• [DATA PROVIDED]:
━━━━

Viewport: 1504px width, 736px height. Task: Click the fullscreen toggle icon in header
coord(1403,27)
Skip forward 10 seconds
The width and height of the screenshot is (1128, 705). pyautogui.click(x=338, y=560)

━━━━

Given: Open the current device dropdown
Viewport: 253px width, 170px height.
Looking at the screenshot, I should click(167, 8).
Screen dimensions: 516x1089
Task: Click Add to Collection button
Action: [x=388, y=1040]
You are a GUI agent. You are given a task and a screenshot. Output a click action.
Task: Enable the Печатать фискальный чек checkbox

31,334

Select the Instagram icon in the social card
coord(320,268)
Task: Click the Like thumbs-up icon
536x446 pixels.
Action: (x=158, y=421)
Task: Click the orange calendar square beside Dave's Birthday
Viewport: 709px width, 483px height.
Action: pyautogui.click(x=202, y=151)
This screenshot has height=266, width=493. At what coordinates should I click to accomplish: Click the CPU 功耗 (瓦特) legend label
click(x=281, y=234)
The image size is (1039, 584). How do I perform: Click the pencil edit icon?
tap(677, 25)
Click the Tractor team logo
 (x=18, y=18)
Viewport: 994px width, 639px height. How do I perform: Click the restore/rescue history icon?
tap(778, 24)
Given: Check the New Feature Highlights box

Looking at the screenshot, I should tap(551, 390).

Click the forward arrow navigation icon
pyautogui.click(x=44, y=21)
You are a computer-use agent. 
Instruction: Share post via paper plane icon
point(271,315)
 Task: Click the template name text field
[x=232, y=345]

━━━━

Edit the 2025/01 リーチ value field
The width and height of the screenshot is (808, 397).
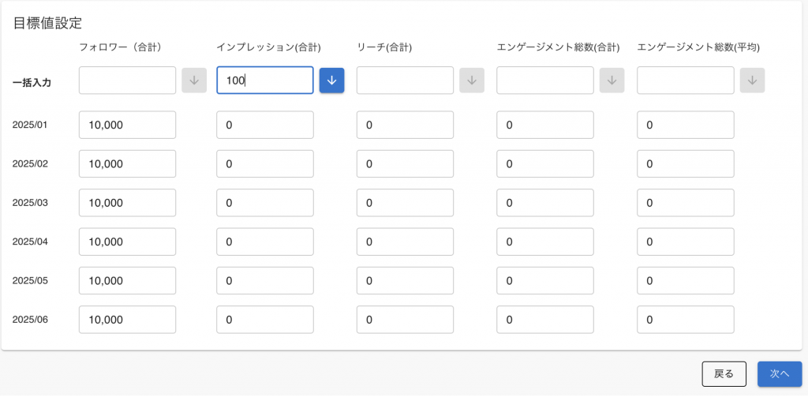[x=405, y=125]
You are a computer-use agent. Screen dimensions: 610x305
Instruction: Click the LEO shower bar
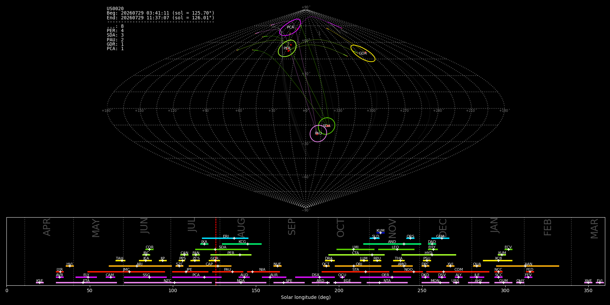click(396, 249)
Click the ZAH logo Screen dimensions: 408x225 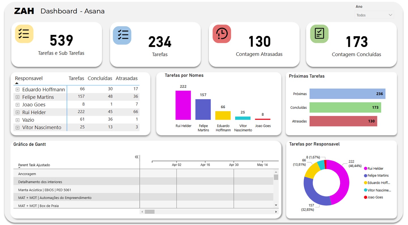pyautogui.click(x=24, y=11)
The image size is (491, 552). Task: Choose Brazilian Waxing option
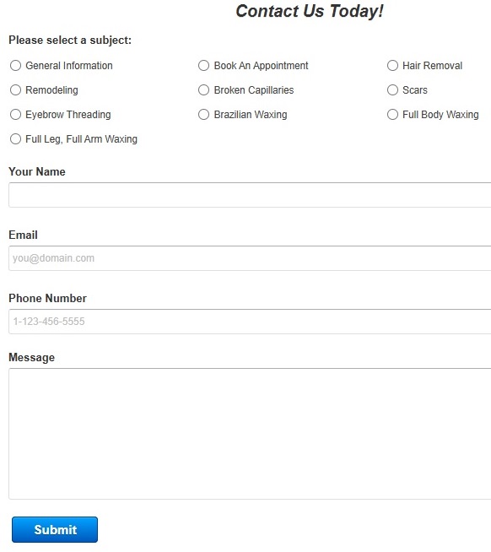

━━━━

• [TASK ITEM]:
Copy out each line of the data in which the word "computer" appears.

• [RESULT OF THE TASK]:
You are a computer-use agent. 
You are a computer-use agent. Screen dimensions: 610x305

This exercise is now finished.